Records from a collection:
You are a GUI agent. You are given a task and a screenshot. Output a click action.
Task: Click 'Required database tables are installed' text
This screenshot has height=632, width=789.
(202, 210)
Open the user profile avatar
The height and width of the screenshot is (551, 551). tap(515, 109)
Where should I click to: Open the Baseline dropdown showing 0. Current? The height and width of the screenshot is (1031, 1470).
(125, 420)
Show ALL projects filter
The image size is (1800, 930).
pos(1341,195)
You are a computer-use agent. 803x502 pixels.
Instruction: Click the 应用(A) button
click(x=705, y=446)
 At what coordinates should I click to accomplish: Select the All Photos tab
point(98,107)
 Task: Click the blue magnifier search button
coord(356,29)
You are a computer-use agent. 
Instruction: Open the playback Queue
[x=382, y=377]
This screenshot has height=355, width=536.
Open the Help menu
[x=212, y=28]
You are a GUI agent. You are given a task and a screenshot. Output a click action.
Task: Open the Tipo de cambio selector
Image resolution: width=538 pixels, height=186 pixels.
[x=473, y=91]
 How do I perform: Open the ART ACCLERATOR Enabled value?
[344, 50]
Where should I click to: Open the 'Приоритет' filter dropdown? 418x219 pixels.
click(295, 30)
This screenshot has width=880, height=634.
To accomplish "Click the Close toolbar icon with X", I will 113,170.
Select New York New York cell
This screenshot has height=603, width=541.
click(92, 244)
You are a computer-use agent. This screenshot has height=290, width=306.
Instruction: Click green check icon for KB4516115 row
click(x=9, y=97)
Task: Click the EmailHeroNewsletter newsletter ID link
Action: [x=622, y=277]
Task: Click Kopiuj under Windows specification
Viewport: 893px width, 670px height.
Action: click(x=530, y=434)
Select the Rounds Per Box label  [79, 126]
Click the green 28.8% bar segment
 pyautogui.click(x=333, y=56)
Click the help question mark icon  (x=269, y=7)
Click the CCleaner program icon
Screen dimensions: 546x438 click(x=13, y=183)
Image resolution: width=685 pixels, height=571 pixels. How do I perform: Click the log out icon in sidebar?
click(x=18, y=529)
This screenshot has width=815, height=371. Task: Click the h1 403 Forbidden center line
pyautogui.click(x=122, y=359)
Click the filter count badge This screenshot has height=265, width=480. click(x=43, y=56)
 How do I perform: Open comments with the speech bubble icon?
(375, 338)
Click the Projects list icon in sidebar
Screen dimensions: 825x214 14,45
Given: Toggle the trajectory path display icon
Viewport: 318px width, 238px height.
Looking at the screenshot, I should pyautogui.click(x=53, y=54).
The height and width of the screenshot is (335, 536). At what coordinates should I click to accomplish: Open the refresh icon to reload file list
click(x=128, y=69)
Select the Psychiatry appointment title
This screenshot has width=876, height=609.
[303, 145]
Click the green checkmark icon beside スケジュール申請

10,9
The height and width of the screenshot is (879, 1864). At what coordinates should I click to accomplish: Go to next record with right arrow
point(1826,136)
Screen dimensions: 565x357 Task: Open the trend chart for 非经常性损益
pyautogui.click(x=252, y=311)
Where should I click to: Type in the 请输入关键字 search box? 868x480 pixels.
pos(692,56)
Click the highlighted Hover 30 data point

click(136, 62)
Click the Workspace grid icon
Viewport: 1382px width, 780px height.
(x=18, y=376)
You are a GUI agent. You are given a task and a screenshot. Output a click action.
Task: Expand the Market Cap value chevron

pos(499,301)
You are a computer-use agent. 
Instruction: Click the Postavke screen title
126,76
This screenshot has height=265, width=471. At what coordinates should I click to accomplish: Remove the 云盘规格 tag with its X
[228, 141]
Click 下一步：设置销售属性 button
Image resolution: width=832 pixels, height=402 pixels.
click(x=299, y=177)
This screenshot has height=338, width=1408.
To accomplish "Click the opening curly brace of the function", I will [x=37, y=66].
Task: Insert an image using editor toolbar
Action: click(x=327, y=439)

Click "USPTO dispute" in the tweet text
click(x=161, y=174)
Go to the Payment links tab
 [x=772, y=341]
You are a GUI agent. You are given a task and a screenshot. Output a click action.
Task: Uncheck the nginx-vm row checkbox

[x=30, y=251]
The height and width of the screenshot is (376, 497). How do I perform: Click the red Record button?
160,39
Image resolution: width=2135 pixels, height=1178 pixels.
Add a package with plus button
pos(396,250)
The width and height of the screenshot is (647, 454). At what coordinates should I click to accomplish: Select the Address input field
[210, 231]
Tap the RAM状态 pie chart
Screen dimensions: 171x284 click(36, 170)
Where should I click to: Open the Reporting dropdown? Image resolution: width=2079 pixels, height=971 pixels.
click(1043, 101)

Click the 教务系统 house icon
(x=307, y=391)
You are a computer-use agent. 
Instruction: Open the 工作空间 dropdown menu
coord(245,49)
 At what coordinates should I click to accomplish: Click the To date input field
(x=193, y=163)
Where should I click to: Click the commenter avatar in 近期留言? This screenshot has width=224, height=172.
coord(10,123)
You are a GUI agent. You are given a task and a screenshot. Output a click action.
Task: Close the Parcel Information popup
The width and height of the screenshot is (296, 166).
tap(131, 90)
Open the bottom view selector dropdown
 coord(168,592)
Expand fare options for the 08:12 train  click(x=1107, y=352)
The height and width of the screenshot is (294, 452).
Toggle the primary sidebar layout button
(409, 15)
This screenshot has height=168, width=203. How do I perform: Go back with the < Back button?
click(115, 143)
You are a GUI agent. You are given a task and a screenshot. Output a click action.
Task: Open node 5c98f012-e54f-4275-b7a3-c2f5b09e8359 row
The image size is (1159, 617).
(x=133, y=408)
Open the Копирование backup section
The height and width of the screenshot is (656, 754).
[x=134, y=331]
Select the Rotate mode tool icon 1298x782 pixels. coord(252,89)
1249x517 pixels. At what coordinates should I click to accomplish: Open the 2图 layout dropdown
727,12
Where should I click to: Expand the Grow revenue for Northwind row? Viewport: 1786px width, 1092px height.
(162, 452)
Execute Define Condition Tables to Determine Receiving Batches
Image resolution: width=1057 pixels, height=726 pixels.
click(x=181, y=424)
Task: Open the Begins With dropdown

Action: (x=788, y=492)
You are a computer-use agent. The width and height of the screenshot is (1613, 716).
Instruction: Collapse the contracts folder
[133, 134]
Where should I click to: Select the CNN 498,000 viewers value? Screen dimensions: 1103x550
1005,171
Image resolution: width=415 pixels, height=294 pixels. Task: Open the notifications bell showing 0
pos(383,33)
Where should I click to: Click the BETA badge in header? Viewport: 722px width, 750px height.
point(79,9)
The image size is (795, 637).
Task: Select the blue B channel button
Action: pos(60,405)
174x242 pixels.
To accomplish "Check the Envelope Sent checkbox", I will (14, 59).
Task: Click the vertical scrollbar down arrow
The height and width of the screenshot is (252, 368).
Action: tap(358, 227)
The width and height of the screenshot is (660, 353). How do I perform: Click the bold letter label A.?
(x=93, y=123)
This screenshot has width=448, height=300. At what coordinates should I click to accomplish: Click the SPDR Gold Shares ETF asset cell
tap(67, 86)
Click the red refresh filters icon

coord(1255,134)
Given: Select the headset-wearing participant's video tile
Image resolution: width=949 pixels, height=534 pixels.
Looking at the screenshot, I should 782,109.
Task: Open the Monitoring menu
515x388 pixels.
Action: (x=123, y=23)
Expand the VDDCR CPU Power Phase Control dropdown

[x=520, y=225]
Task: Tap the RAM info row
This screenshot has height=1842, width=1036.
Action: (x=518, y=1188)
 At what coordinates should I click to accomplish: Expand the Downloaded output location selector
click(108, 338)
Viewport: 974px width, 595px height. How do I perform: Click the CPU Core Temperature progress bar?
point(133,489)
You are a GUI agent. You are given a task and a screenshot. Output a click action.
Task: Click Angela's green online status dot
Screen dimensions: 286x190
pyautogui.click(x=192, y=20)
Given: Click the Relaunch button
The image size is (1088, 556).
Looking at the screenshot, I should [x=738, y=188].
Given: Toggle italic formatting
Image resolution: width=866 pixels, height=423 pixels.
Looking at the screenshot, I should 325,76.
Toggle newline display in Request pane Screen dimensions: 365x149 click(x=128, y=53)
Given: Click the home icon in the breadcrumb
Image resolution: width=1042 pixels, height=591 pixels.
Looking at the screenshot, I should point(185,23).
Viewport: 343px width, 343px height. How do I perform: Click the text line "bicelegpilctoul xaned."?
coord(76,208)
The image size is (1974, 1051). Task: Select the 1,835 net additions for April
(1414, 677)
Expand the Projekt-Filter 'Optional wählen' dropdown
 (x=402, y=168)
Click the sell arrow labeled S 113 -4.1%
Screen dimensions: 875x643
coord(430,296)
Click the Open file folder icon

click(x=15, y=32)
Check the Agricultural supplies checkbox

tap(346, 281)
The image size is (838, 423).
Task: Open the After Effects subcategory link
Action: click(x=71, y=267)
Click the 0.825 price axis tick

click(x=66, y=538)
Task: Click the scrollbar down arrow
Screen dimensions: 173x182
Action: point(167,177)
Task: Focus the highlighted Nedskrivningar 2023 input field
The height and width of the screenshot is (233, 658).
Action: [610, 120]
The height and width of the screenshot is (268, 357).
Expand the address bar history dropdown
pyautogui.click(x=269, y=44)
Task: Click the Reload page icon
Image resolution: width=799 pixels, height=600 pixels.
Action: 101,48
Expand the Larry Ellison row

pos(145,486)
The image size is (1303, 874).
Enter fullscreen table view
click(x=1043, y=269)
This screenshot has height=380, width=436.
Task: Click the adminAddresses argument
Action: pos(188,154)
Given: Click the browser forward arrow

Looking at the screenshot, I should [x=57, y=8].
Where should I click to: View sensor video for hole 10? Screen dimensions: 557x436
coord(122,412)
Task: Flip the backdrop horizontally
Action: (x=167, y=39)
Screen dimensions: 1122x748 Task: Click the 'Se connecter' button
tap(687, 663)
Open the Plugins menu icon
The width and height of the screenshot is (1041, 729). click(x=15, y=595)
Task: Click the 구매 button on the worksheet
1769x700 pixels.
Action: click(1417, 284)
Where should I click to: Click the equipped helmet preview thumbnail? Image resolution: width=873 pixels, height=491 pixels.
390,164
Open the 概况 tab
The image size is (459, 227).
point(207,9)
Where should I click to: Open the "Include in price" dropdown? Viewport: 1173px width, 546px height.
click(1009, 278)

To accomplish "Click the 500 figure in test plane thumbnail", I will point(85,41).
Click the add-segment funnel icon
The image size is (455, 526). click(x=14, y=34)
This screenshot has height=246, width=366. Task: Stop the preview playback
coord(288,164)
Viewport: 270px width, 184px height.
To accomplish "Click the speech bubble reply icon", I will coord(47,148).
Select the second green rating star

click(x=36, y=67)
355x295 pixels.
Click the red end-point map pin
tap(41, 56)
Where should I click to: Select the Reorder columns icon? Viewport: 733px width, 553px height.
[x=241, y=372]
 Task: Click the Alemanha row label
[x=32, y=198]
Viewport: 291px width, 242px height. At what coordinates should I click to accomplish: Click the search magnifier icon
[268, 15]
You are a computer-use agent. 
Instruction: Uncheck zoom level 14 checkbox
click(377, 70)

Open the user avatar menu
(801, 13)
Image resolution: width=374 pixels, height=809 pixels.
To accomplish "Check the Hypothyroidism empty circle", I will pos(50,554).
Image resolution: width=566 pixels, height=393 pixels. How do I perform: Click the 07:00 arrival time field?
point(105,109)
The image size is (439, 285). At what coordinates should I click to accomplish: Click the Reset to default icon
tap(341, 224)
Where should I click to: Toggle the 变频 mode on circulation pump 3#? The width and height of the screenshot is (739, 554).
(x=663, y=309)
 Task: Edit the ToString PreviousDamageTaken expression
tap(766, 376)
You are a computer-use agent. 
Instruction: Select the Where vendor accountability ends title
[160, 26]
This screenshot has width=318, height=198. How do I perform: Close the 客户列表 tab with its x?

● STATED TASK: Repeat the records above word for word, from the start through the line that contains "pyautogui.click(x=122, y=359)", with both ends included.

● RESULT FOR THIS EXERCISE:
You are a GUI agent. You are given a task and a screenshot. Output a click action.
Task: Click 'Required database tables are installed' text
This screenshot has height=632, width=789.
(202, 210)
Open the user profile avatar
The height and width of the screenshot is (551, 551). tap(515, 109)
Where should I click to: Open the Baseline dropdown showing 0. Current? The height and width of the screenshot is (1031, 1470).
(125, 420)
Show ALL projects filter
The image size is (1800, 930).
pos(1341,195)
You are a computer-use agent. 803x502 pixels.
Instruction: Click the 应用(A) button
click(x=705, y=446)
 At what coordinates should I click to accomplish: Select the All Photos tab
point(98,107)
 Task: Click the blue magnifier search button
coord(356,29)
You are a computer-use agent. 
Instruction: Open the playback Queue
[x=382, y=377]
This screenshot has height=355, width=536.
Open the Help menu
[x=212, y=28]
You are a GUI agent. You are given a task and a screenshot. Output a click action.
Task: Open the Tipo de cambio selector
Image resolution: width=538 pixels, height=186 pixels.
[x=473, y=91]
 How do I perform: Open the ART ACCLERATOR Enabled value?
[344, 50]
Where should I click to: Open the 'Приоритет' filter dropdown? 418x219 pixels.
click(295, 30)
This screenshot has width=880, height=634.
To accomplish "Click the Close toolbar icon with X", I will 113,170.
Select New York New York cell
This screenshot has height=603, width=541.
click(92, 244)
You are a computer-use agent. This screenshot has height=290, width=306.
Instruction: Click green check icon for KB4516115 row
click(x=9, y=97)
Task: Click the EmailHeroNewsletter newsletter ID link
Action: [x=622, y=277]
Task: Click Kopiuj under Windows specification
Viewport: 893px width, 670px height.
Action: click(x=530, y=434)
Select the Rounds Per Box label  [79, 126]
Click the green 28.8% bar segment
 pyautogui.click(x=333, y=56)
Click the help question mark icon  (x=269, y=7)
Click the CCleaner program icon
Screen dimensions: 546x438 click(x=13, y=183)
Image resolution: width=685 pixels, height=571 pixels. How do I perform: Click the log out icon in sidebar?
click(x=18, y=529)
This screenshot has width=815, height=371. Task: Click the h1 403 Forbidden center line
pyautogui.click(x=122, y=359)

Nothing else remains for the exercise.